- Task brief
For this exercise, restate word for word only the lines from the first line of the data to the line containing "Viewport: 1032px width, 511px height.".

^^^^^^^^^^^^^^^^

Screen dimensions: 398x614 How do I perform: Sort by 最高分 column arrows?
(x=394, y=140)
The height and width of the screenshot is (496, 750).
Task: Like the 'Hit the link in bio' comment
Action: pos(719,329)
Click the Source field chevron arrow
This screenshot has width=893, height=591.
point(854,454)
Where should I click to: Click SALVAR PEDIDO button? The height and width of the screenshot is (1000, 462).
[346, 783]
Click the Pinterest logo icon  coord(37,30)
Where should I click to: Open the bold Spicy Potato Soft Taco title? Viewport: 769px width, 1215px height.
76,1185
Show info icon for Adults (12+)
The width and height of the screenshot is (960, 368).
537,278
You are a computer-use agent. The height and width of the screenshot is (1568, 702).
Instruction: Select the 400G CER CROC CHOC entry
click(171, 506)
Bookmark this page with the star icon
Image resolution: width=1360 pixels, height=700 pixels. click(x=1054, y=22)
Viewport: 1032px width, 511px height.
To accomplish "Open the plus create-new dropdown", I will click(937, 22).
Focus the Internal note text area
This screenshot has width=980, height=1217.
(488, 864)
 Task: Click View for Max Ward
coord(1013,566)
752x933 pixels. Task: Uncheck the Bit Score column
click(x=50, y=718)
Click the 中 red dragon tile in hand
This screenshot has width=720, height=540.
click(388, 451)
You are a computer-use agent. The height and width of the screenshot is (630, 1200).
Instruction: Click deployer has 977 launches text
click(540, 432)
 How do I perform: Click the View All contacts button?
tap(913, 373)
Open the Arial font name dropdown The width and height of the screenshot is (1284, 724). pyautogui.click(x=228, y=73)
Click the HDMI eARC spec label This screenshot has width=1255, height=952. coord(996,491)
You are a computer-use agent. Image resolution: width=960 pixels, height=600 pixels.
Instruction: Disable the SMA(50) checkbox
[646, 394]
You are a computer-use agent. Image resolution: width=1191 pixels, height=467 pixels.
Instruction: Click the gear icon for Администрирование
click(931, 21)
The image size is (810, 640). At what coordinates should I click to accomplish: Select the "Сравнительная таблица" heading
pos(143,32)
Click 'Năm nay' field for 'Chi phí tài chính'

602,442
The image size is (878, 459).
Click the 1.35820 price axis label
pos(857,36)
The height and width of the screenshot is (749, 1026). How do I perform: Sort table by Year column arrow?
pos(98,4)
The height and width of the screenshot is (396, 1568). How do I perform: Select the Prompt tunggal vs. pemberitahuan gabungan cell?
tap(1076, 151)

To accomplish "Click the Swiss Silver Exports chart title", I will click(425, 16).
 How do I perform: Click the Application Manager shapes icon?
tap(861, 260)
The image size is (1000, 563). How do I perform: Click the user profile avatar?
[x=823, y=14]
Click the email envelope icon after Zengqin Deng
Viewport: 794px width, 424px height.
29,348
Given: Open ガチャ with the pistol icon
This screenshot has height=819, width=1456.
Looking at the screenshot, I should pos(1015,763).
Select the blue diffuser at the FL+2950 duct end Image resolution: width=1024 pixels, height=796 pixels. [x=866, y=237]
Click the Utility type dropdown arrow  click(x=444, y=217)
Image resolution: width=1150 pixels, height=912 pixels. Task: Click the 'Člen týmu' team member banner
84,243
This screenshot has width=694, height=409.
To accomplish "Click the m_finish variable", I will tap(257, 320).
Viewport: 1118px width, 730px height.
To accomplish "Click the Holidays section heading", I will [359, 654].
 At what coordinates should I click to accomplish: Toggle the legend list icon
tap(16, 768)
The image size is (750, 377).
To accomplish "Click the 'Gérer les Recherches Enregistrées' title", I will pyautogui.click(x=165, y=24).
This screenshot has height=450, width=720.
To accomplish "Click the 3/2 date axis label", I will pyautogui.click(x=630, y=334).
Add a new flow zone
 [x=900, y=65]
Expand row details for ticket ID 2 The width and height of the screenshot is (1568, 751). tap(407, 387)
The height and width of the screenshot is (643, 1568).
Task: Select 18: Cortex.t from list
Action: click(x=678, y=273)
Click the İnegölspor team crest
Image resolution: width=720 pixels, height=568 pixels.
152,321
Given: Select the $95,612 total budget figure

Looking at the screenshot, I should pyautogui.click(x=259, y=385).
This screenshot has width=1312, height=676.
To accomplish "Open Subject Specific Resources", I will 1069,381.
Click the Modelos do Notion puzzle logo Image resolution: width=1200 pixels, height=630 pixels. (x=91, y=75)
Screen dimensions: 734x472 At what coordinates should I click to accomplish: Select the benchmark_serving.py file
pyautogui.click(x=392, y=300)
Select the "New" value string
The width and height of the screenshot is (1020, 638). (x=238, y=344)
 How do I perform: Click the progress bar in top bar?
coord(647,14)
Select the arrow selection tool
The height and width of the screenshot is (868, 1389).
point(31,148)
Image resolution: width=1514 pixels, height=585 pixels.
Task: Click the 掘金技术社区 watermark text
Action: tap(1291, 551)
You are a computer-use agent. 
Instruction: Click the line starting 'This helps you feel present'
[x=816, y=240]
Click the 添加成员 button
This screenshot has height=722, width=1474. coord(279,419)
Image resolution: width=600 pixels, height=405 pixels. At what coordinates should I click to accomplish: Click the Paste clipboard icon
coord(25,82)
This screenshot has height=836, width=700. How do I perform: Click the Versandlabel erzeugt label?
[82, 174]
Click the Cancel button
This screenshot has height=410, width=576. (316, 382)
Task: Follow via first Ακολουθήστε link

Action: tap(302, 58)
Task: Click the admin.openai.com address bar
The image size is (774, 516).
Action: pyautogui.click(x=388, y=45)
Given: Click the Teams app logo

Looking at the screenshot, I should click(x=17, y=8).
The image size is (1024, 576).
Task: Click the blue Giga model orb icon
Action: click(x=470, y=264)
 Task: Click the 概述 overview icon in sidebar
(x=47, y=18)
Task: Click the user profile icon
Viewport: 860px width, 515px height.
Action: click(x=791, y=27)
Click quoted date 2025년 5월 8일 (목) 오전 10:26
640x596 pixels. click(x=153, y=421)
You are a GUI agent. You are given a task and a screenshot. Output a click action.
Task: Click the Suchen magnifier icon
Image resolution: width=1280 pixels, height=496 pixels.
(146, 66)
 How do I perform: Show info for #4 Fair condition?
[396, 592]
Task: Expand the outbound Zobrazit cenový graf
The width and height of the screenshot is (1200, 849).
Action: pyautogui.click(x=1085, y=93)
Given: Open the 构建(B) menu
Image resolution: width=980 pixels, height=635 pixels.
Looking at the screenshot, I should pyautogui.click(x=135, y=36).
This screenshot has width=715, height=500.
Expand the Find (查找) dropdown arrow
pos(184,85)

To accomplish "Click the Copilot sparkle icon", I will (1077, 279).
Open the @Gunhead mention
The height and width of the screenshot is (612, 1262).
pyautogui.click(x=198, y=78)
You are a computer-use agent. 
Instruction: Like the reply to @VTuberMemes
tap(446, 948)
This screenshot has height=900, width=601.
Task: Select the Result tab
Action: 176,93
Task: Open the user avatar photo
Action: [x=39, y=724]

^^^^^^^^^^^^^^^^

- Solution to this task
Screen dimensions: 398x614 How do I perform: Sort by 最高分 column arrows?
(x=394, y=140)
The height and width of the screenshot is (496, 750).
Task: Like the 'Hit the link in bio' comment
Action: pos(719,329)
Click the Source field chevron arrow
This screenshot has width=893, height=591.
point(854,454)
Where should I click to: Click SALVAR PEDIDO button? The height and width of the screenshot is (1000, 462).
[346, 783]
Click the Pinterest logo icon  coord(37,30)
Where should I click to: Open the bold Spicy Potato Soft Taco title? Viewport: 769px width, 1215px height.
76,1185
Show info icon for Adults (12+)
The width and height of the screenshot is (960, 368).
537,278
You are a computer-use agent. The height and width of the screenshot is (1568, 702).
Instruction: Select the 400G CER CROC CHOC entry
click(171, 506)
Bookmark this page with the star icon
Image resolution: width=1360 pixels, height=700 pixels. click(x=1054, y=22)
Viewport: 1032px width, 511px height.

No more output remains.